WHAT THE EXERCISE ASKS: The answer is the full set of records, given again exactly and without images.

Dataset entries:
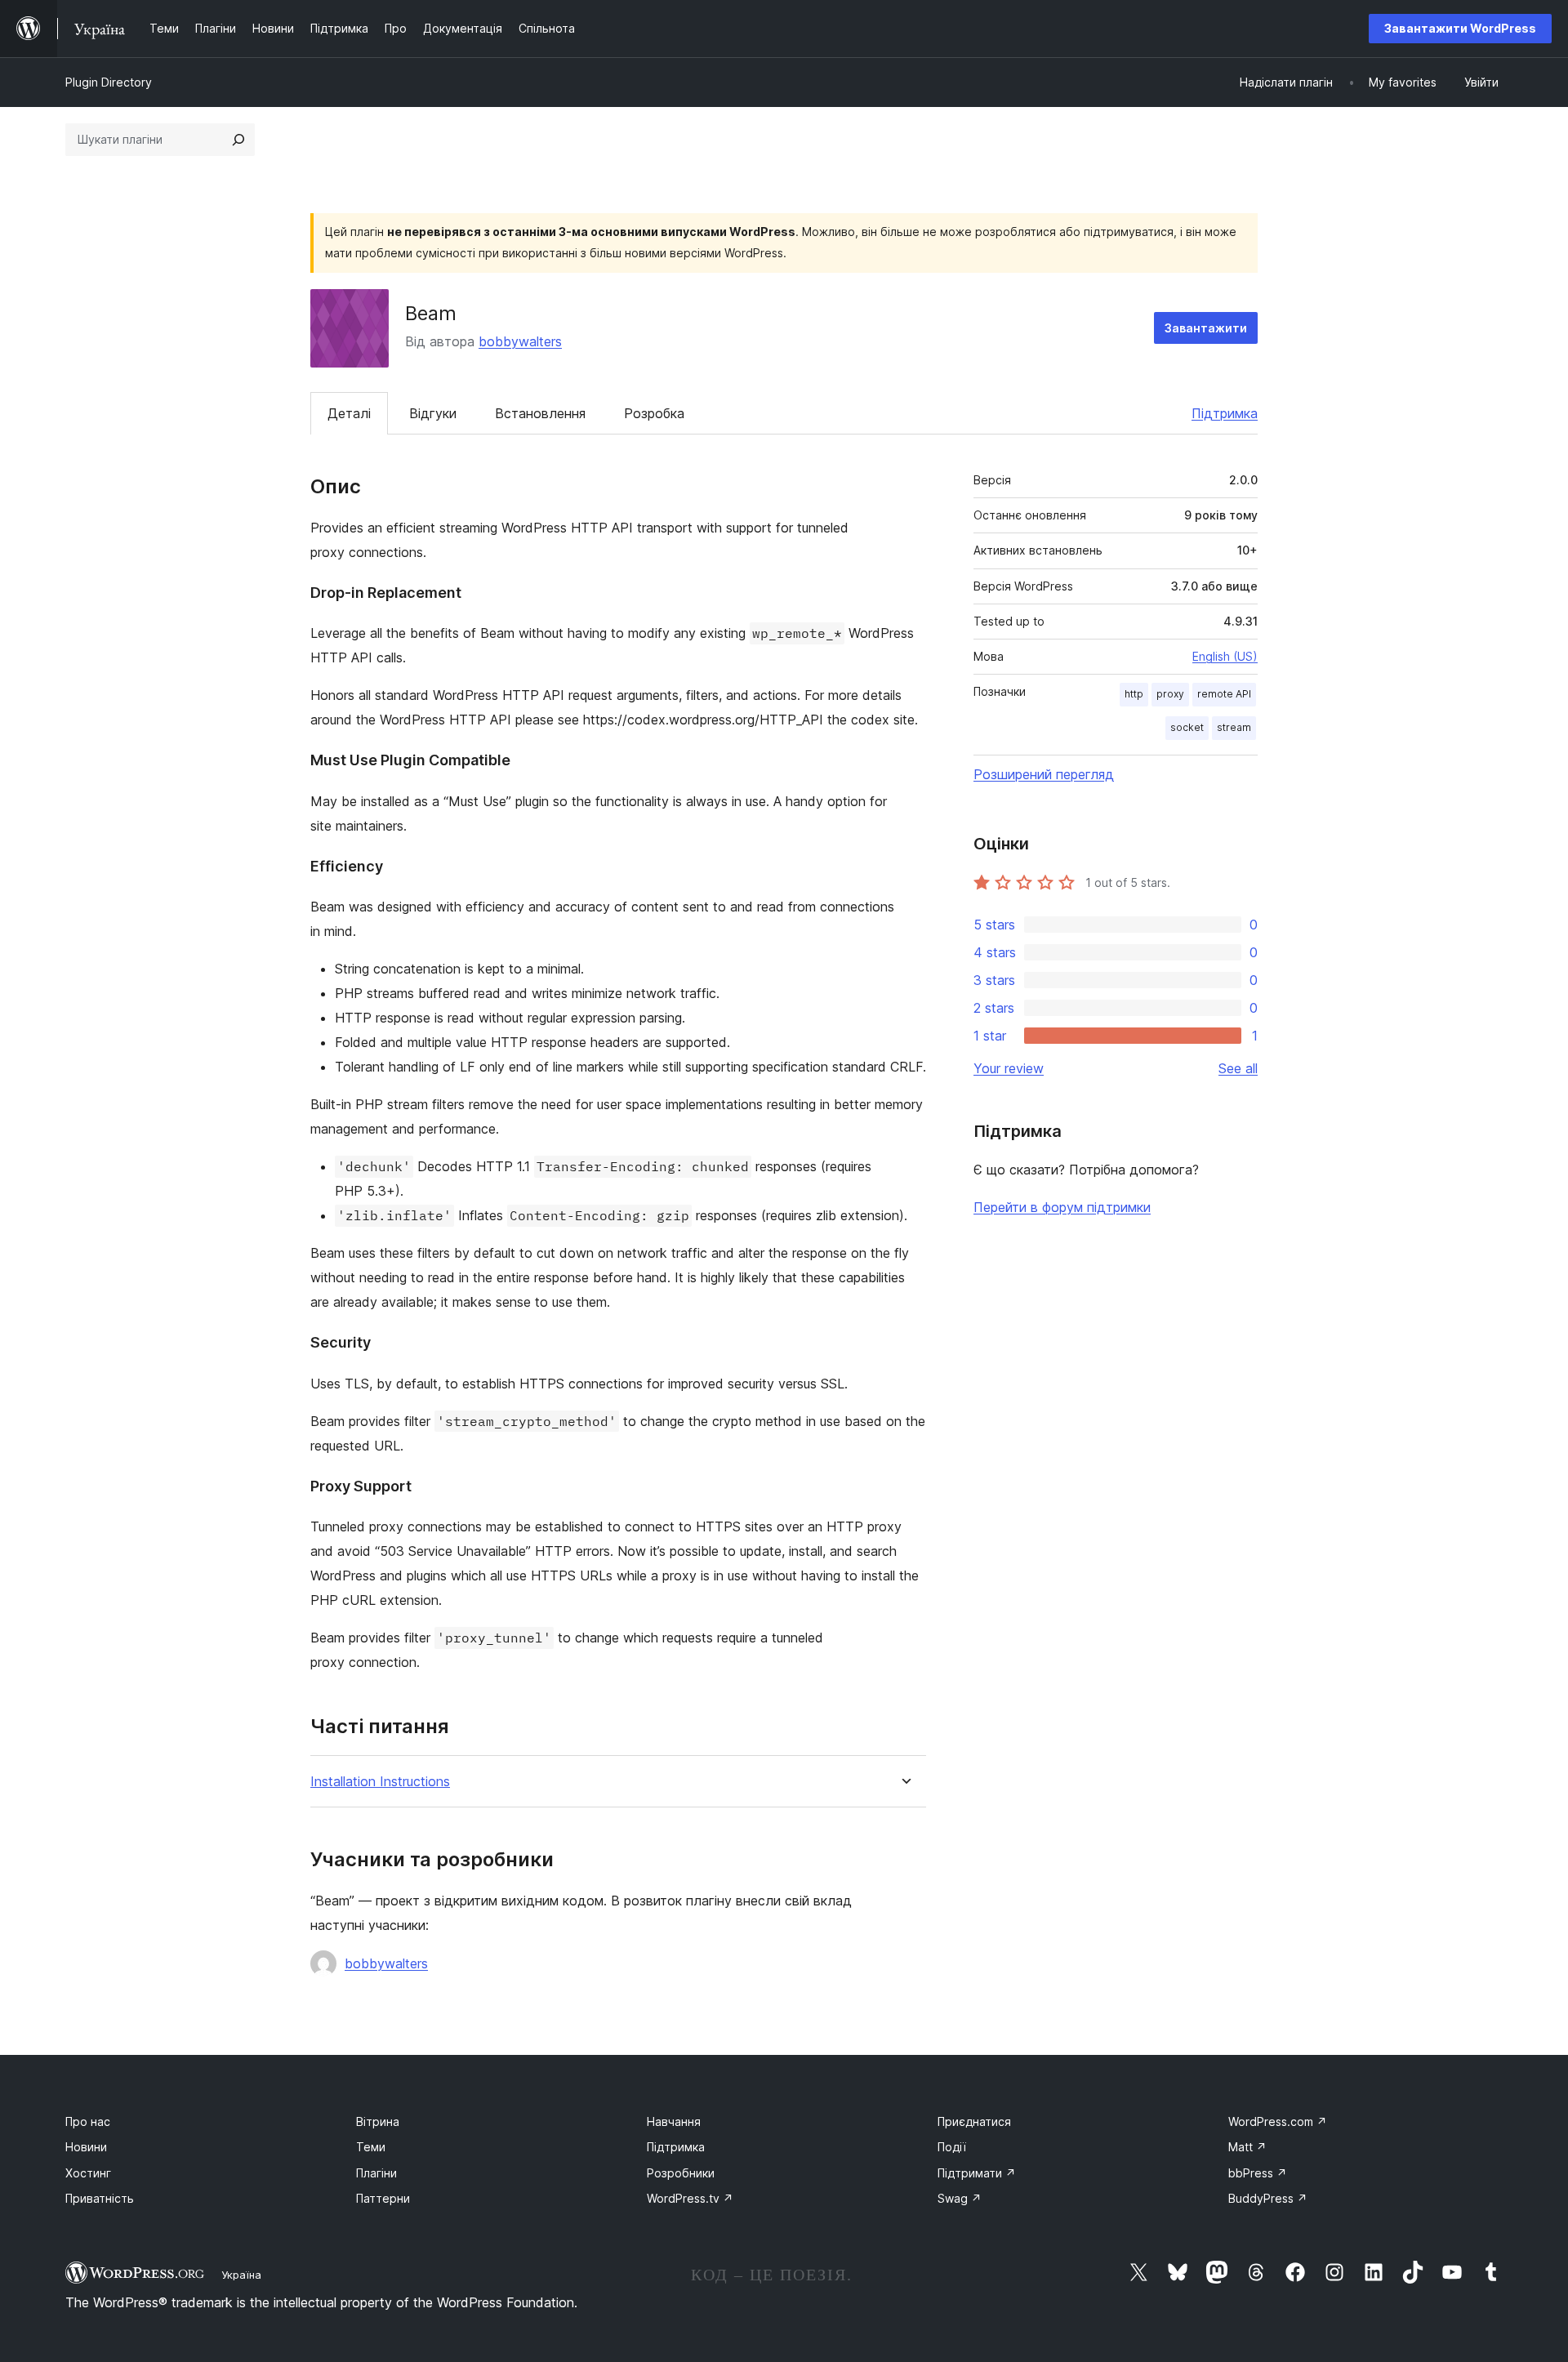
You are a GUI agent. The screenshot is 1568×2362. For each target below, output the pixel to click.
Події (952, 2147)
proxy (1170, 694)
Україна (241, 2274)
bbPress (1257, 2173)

RESULT OF THIS TASK:
You are a GUI agent. The screenshot is 1568×2362. For each target below, output the pixel to click.
Події (952, 2147)
proxy (1170, 694)
Україна (241, 2274)
bbPress (1257, 2173)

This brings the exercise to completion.